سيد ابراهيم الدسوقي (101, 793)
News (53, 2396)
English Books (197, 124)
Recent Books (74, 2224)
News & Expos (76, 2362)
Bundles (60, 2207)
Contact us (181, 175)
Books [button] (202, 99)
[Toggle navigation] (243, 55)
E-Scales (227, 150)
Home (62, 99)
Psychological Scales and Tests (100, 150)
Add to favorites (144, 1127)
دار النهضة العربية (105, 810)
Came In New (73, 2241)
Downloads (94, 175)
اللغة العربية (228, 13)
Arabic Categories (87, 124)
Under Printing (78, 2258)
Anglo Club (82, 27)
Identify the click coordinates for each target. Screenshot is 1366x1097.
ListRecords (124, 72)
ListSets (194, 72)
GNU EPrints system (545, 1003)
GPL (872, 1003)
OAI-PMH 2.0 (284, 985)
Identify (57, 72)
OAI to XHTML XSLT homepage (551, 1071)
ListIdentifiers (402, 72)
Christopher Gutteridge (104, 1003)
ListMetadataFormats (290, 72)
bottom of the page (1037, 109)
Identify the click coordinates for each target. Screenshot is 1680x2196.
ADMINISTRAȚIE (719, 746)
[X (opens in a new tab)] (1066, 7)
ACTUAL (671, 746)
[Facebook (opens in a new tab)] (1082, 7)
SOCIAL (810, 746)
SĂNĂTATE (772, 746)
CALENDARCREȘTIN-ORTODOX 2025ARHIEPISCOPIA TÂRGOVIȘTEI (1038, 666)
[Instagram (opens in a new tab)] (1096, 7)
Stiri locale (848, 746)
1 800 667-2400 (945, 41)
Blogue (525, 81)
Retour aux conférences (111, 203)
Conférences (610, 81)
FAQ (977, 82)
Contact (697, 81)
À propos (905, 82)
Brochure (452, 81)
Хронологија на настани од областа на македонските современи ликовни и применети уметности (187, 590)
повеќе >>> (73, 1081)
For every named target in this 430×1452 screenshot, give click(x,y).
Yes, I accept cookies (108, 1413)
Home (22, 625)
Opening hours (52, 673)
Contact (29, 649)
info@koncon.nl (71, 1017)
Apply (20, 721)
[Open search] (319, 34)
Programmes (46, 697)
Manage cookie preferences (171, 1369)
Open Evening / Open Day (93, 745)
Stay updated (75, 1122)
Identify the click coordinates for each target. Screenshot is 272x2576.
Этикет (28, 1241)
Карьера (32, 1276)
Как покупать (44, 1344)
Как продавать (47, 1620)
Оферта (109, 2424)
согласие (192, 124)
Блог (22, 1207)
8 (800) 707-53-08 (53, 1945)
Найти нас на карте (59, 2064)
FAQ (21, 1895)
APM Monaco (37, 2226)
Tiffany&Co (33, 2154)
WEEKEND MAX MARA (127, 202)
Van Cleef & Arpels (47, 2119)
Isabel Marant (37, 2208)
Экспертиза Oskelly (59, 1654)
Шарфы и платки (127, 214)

=======

→ **What the task asks**: Reproduce, word for word and in full, only the lines above that start at the line with "ADMINISTRAȚIE (719, 746)" and run through the line with "FAQ (21, 1895)", both ends included.

→ **Task response**:
ADMINISTRAȚIE (719, 746)
[X (opens in a new tab)] (1066, 7)
ACTUAL (671, 746)
[Facebook (opens in a new tab)] (1082, 7)
SOCIAL (810, 746)
SĂNĂTATE (772, 746)
CALENDARCREȘTIN-ORTODOX 2025ARHIEPISCOPIA TÂRGOVIȘTEI (1038, 666)
[Instagram (opens in a new tab)] (1096, 7)
Stiri locale (848, 746)
1 800 667-2400 (945, 41)
Blogue (525, 81)
Retour aux conférences (111, 203)
Conférences (610, 81)
FAQ (977, 82)
Contact (697, 81)
À propos (905, 82)
Brochure (452, 81)
Хронологија на настани од областа на македонските современи ликовни и применети уметности (187, 590)
повеќе >>> (73, 1081)
For every named target in this 430×1452 screenshot, give click(x,y).
Yes, I accept cookies (108, 1413)
Home (22, 625)
Opening hours (52, 673)
Contact (29, 649)
info@koncon.nl (71, 1017)
Apply (20, 721)
[Open search] (319, 34)
Programmes (46, 697)
Manage cookie preferences (171, 1369)
Open Evening / Open Day (93, 745)
Stay updated (75, 1122)
Identify the click coordinates for each target. Screenshot is 272x2576.
Этикет (28, 1241)
Карьера (32, 1276)
Как покупать (44, 1344)
Как продавать (47, 1620)
Оферта (109, 2424)
согласие (192, 124)
Блог (22, 1207)
8 (800) 707-53-08 (53, 1945)
Найти нас на карте (59, 2064)
FAQ (21, 1895)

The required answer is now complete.